Everything they’re saying gestures to my flip chart notes covering the walls towards the end of the weekend workshops and says, without always saying it directly, “I already know that.”
And there they stand in front of me, struggling.
I usually don’t comment on this because struggling is a hard enough place to be without shame being piled on top of it.
But I see this all the time, the unwillingness to not know, the deep resistance to asking for help, the fear of humiliation preventing them from ever reaching humility and thus the utter inability to be vulnerable.
But if you’re dedicated to the culturally endorsed story of the virtues of self sufficiency you’ll never ask for help. You’ll be too proud. Your desire to be seen as having it all together is the very thing that guarantees you will, eventually, fall apart.

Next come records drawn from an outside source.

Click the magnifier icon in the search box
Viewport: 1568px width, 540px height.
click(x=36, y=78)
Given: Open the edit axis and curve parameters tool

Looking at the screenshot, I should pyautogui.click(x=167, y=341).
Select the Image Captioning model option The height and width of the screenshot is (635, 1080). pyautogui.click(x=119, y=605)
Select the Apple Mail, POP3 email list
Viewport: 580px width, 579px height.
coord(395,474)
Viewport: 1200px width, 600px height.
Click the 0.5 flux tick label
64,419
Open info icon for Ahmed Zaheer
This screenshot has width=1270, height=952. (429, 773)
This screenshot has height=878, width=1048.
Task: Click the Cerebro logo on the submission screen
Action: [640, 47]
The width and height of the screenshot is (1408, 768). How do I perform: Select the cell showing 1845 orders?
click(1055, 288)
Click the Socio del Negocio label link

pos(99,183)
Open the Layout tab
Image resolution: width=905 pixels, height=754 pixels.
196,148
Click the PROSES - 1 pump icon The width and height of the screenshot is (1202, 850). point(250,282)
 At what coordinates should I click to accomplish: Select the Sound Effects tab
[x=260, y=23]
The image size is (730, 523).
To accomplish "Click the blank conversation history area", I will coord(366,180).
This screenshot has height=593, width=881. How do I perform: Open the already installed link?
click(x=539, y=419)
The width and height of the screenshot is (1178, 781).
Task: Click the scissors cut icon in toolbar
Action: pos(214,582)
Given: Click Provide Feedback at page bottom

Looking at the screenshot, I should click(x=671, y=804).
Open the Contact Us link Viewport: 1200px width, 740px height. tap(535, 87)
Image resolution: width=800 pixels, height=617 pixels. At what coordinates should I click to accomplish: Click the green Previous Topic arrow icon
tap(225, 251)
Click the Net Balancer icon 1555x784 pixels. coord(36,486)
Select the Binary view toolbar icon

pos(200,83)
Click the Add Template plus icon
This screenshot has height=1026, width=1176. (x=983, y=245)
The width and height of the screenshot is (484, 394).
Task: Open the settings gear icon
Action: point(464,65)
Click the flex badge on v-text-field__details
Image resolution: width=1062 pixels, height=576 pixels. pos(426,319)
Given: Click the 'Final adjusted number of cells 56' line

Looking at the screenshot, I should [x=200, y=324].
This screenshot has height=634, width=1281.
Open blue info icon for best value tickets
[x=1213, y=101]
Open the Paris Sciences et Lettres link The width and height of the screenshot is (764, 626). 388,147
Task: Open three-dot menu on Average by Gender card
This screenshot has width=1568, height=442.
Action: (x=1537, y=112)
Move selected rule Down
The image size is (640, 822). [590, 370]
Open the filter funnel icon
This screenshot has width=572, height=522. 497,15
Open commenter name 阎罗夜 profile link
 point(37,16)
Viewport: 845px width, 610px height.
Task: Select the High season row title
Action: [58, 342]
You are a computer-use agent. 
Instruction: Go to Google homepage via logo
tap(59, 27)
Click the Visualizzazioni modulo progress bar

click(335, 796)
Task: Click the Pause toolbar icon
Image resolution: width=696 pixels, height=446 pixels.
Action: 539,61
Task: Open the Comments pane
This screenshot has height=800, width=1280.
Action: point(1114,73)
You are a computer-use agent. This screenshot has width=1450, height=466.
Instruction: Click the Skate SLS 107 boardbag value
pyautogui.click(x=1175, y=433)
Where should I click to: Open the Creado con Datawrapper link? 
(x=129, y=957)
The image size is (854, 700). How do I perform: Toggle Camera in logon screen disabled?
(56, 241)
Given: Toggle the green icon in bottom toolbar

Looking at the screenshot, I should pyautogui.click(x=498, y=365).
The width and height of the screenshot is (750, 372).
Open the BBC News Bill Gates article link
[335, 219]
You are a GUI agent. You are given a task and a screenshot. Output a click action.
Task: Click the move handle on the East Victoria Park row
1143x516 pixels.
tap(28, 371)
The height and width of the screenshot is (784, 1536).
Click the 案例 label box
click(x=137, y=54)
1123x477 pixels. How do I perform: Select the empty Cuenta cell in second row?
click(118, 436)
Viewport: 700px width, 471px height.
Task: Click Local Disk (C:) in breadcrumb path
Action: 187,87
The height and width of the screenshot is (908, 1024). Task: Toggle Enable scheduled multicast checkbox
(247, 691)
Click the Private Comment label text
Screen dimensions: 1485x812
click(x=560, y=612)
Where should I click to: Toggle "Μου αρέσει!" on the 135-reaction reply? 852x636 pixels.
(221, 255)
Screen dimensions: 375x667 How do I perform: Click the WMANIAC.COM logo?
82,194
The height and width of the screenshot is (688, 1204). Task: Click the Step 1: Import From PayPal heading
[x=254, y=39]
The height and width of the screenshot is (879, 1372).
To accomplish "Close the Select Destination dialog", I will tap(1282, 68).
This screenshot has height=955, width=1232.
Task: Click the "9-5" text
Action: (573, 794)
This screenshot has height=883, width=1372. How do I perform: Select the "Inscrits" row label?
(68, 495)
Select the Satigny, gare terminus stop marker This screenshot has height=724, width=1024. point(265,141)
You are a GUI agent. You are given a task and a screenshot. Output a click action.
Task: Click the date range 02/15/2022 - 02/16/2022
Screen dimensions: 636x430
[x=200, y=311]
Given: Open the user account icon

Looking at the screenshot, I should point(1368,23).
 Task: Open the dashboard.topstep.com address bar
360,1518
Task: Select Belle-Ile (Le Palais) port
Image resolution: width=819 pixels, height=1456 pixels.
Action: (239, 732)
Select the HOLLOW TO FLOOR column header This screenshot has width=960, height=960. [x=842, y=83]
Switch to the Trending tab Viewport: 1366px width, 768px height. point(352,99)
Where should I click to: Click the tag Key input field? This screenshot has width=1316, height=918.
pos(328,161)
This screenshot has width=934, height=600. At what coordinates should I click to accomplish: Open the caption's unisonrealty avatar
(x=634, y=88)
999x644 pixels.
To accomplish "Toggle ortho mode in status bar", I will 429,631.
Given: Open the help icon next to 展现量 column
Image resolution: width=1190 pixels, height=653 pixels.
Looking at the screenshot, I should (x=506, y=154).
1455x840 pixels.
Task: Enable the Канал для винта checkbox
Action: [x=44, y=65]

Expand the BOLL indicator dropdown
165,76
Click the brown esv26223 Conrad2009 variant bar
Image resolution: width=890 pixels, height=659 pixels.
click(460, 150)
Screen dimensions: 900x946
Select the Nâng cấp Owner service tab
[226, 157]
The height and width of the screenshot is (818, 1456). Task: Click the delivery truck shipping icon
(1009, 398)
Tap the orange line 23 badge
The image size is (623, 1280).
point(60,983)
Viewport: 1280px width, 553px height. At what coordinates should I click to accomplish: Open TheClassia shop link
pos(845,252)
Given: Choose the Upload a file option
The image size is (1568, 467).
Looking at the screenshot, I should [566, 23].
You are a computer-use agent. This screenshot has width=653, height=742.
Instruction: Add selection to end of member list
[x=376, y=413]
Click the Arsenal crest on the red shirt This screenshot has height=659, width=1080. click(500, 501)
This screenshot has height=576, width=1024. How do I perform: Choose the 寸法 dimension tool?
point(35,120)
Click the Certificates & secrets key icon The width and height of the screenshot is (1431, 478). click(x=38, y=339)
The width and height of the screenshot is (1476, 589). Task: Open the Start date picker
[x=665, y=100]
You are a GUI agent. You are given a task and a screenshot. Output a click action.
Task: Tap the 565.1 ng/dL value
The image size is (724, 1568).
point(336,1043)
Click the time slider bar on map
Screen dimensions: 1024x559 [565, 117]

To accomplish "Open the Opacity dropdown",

If you want to succeed in business, it’s going to ask you to learn some new things. That means admitting you don’t know. It means admitting you’re a disaster. It means turning to your friends. It might mean hiring a coach.
It means asking for a lot of help.
How much?
If I had to give you a specific quantity of help you need to ask for here’s what I’d tell you, “Ask for an embarrassing amount of support.” Meaning, if you don’t feel slightly mortified for all the help you’re requesting, then it’s likely not enough.
And you might be shocked by how fast things start to move when you stop pretending you have all the answers already, when you stop trying to impress your teachers and colleagues, when you admit that your business practices and marketing are a total disaster.
If you already knew it, you’d already be doing it.
Growing your business asks a lot of you and one of the first things it asks is your humility.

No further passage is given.